[Data on locating visible targets]
===============
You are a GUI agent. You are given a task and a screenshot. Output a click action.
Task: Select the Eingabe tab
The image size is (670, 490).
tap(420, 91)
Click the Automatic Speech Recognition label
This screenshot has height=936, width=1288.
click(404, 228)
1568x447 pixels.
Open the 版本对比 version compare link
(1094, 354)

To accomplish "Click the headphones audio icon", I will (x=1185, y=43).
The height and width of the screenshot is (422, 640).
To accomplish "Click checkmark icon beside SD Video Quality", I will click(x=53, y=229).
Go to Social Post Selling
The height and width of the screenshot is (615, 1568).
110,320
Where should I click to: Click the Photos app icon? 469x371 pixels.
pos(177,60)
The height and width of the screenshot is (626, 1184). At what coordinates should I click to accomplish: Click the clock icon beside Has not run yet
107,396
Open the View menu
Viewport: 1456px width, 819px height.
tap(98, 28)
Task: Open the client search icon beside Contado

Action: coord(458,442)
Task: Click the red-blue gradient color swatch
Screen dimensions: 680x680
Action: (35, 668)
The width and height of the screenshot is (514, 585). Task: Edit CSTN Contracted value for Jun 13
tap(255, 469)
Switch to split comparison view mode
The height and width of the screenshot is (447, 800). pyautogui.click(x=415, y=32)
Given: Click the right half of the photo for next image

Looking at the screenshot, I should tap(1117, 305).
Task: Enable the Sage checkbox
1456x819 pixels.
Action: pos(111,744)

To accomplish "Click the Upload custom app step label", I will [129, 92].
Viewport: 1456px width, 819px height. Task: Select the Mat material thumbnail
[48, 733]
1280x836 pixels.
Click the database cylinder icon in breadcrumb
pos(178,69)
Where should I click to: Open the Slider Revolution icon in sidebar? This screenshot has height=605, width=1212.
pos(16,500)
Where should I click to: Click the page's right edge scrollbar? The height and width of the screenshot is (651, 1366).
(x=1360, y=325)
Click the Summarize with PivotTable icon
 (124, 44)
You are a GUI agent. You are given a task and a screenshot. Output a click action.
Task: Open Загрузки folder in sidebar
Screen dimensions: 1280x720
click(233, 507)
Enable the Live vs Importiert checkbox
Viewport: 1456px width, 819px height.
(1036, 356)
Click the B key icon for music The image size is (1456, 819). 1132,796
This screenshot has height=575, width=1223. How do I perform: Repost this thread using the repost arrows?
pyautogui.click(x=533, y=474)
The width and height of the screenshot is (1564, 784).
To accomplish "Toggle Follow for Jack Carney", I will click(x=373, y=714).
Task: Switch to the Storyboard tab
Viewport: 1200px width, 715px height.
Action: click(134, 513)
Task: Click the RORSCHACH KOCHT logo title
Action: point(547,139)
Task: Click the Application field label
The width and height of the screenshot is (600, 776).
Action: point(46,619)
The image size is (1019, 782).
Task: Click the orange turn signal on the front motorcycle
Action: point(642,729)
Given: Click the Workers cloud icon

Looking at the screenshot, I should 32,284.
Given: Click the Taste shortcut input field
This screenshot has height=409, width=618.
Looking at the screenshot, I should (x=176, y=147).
===============
- **SHORT PROBLEM**
Quote every one of the entries above word for word, without changing any line.

- **SOLVED EXERCISE**
You are a GUI agent. You are given a task and a screenshot. Output a click action.
Task: Select the Eingabe tab
The image size is (670, 490).
tap(420, 91)
Click the Automatic Speech Recognition label
This screenshot has height=936, width=1288.
click(404, 228)
1568x447 pixels.
Open the 版本对比 version compare link
(1094, 354)

To accomplish "Click the headphones audio icon", I will (x=1185, y=43).
The height and width of the screenshot is (422, 640).
To accomplish "Click checkmark icon beside SD Video Quality", I will click(x=53, y=229).
Go to Social Post Selling
The height and width of the screenshot is (615, 1568).
110,320
Where should I click to: Click the Photos app icon? 469x371 pixels.
pos(177,60)
The height and width of the screenshot is (626, 1184). At what coordinates should I click to accomplish: Click the clock icon beside Has not run yet
107,396
Open the View menu
Viewport: 1456px width, 819px height.
tap(98, 28)
Task: Open the client search icon beside Contado

Action: coord(458,442)
Task: Click the red-blue gradient color swatch
Screen dimensions: 680x680
Action: (35, 668)
The width and height of the screenshot is (514, 585). Task: Edit CSTN Contracted value for Jun 13
tap(255, 469)
Switch to split comparison view mode
The height and width of the screenshot is (447, 800). pyautogui.click(x=415, y=32)
Given: Click the right half of the photo for next image

Looking at the screenshot, I should tap(1117, 305).
Task: Enable the Sage checkbox
1456x819 pixels.
Action: pos(111,744)

To accomplish "Click the Upload custom app step label", I will [129, 92].
Viewport: 1456px width, 819px height. Task: Select the Mat material thumbnail
[48, 733]
1280x836 pixels.
Click the database cylinder icon in breadcrumb
pos(178,69)
Where should I click to: Open the Slider Revolution icon in sidebar? This screenshot has height=605, width=1212.
pos(16,500)
Where should I click to: Click the page's right edge scrollbar? The height and width of the screenshot is (651, 1366).
(x=1360, y=325)
Click the Summarize with PivotTable icon
 (124, 44)
You are a GUI agent. You are given a task and a screenshot. Output a click action.
Task: Open Загрузки folder in sidebar
Screen dimensions: 1280x720
click(233, 507)
Enable the Live vs Importiert checkbox
Viewport: 1456px width, 819px height.
(1036, 356)
Click the B key icon for music The image size is (1456, 819). 1132,796
This screenshot has height=575, width=1223. How do I perform: Repost this thread using the repost arrows?
pyautogui.click(x=533, y=474)
The width and height of the screenshot is (1564, 784).
To accomplish "Toggle Follow for Jack Carney", I will click(x=373, y=714).
Task: Switch to the Storyboard tab
Viewport: 1200px width, 715px height.
Action: click(134, 513)
Task: Click the RORSCHACH KOCHT logo title
Action: point(547,139)
Task: Click the Application field label
The width and height of the screenshot is (600, 776).
Action: point(46,619)
The image size is (1019, 782).
Task: Click the orange turn signal on the front motorcycle
Action: point(642,729)
Given: Click the Workers cloud icon

Looking at the screenshot, I should 32,284.
Given: Click the Taste shortcut input field
This screenshot has height=409, width=618.
Looking at the screenshot, I should (x=176, y=147).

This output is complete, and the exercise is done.